■ Estratto della pagina ■
◆ ◆ ◆ ◆ ◆
Arriva oggi, su Sky
Cinema, Il Racconto dei Racconti,
ultimo film di Matteo Garrone, vincitore di sei
David di Donatello,
tra cui miglior regia e, ovviamente per chi ha già avuto modo di
vedere il film, migliori effetti digitali. La magia e l’incanto dei
racconti del ‘600 di Giambattista Basile narrati
nel film sono state portate sul grande schermo da Makinarium,
la nuova frontiera italiana degli effetti
speciali. Abbiamo avuto modo di parlare con Leonardo
Cruciano, trai principali fautori di questa realtà
straordinaria, tutta italiana e protesa all’estero, per esportare
una visione, un lavoro artigianale e creativo unico nel suo genere.
Ecco cosa ci ha raccontato.
Riesci a definire in poche
parole l’immane lavoro svolto per Il Racconto dei
Racconti?
LC: “Per il
mio lavoro, Il Racconto dei Racconti è
un’opera molto significativa, mostra quello che è l’obiettivo di
Makinarioum perché combina la parte di design, progettazione,
pratica e digitale, e crea qualcosa che non esiste. Quel mondo che
vedete nel film è anche mio perché mostra qualcosa che ho
contribuito concretamente a creare”.
Gli effetti speciali e
visivi del film sono stati premiati con il David di
Donatello. Quanto e come cambia il lavoro dopo un premio così
prestigioso?
LC: “Non ho
mai pensato che un premio potesse valere qualcosa. Non credevo
potesse aiutare e ho sempre puntato tutto sul lavoro fatto bene,
sulla qualità del compito svolto giorno dopo giorno. Ora che però
ci sono cascato posso dire che è più bello. È il riconoscimento del
lavoro di 100 persone, di tutta la Makinarium, si
riconosce così la bontà di un lavoro anche a livello istituzionale.
Se continuiamo a dircelo solo tra noi che siamo bravi alla fine
conta poco ed è come se il mondo non ci capisse.”
Il film è uscito in USA il
22 aprile e arriverà anche nel Regno Unito il 17 giugno, oltre a
essere stato distribuito in Francia, Spagna, ma anche nel mercato
Asiatico e nel resto d’Europa. Cosa cambia da un punto di vista
professionale quando un lavoro del genere è visto così tanto in
così tanti Paesi?
LC:
“Lavorativamente parlando il riscontro è stato immediato, la
ricaduta professionale istantanea. Il tam-tam mediatico, le
condivisioni sui social, tutto ha contribuito a far parlare di noi.
◆ ◆ ◆ ◆ ◆
■ Dati forniti ■
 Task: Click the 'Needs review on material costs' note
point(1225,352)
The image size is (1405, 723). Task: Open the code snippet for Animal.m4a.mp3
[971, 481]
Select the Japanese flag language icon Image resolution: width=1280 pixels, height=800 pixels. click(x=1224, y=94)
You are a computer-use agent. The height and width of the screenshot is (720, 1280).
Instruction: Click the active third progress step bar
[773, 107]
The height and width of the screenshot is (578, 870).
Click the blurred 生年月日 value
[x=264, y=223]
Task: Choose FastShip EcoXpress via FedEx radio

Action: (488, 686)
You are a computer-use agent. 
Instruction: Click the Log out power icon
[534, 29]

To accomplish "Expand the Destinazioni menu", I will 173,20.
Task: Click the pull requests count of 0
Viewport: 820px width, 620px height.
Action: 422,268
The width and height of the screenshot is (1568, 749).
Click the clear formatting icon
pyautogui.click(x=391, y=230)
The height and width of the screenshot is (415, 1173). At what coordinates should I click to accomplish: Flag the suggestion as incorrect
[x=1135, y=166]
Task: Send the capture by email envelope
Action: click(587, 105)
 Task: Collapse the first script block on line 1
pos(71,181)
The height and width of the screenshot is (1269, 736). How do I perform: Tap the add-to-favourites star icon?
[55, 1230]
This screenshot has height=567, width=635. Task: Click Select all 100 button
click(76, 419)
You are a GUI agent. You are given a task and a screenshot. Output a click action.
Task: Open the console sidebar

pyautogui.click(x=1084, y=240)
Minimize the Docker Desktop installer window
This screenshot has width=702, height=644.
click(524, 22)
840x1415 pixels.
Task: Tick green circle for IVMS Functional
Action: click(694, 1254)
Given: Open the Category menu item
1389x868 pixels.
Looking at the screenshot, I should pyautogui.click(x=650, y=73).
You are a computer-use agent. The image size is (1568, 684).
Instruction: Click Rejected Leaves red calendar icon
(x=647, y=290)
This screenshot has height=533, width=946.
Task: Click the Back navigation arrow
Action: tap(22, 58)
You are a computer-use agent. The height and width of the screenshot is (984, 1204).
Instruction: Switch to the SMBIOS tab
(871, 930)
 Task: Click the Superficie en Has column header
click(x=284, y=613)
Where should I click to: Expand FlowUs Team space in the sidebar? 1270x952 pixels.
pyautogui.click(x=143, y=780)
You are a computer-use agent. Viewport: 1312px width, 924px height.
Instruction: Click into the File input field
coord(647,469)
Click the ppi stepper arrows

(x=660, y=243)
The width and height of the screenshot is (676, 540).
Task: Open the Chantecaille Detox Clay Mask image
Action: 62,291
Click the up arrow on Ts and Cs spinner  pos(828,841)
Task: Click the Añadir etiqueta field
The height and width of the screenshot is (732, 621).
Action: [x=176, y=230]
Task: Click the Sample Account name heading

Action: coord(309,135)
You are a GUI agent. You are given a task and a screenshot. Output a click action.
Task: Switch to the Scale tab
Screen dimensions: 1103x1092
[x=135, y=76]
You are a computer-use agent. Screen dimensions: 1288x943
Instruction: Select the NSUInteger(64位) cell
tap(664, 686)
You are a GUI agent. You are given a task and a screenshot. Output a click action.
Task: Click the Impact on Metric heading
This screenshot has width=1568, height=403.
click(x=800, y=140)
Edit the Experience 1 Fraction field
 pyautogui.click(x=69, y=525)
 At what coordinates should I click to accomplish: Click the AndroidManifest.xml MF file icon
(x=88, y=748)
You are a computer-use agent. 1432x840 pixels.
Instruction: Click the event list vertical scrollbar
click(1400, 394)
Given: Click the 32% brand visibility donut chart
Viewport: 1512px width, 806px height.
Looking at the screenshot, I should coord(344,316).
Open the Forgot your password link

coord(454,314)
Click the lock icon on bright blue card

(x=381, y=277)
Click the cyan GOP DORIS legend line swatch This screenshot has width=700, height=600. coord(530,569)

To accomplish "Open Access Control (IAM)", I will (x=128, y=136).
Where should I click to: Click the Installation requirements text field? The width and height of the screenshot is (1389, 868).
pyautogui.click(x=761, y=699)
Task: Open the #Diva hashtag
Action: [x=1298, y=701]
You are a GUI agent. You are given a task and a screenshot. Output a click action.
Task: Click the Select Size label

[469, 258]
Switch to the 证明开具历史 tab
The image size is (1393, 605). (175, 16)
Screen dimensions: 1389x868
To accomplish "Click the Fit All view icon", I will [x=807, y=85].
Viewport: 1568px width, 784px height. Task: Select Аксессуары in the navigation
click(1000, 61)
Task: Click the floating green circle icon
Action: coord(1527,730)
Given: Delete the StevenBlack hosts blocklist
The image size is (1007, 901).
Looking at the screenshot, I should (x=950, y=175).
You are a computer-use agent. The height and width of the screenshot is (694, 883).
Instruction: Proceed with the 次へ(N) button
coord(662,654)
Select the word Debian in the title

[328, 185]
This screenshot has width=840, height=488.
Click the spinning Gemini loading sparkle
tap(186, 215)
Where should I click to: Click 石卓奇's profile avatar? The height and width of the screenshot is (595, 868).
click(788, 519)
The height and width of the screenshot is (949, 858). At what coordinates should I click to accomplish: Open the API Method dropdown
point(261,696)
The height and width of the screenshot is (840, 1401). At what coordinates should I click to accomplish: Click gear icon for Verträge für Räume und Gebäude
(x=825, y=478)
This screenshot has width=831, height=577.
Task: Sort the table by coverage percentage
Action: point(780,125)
◆ ◆ ◆ ◆ ◆
■ Consegna ■
Indica se ciascuna delle seguenti affermazioni concorda con l'estratto della pagina e rispondi sì o no, citando testualmente le parole dell'estratto che lo stabiliscono. 1. Il film ha vinto sei David di Donatello. 2. Il film è uscito nel Regno Unito il 22 aprile. 3. Leonardo Cruciano ha sempre creduto che un premio potesse aiutare.

■ Esercizio svolto ■
1. Sì: «vincitore di sei David di Donatello».
2. No: «Il film è uscito in USA il 22 aprile e arriverà anche nel Regno Unito il 17 giugno».
3. No: «Non credevo potesse aiutare».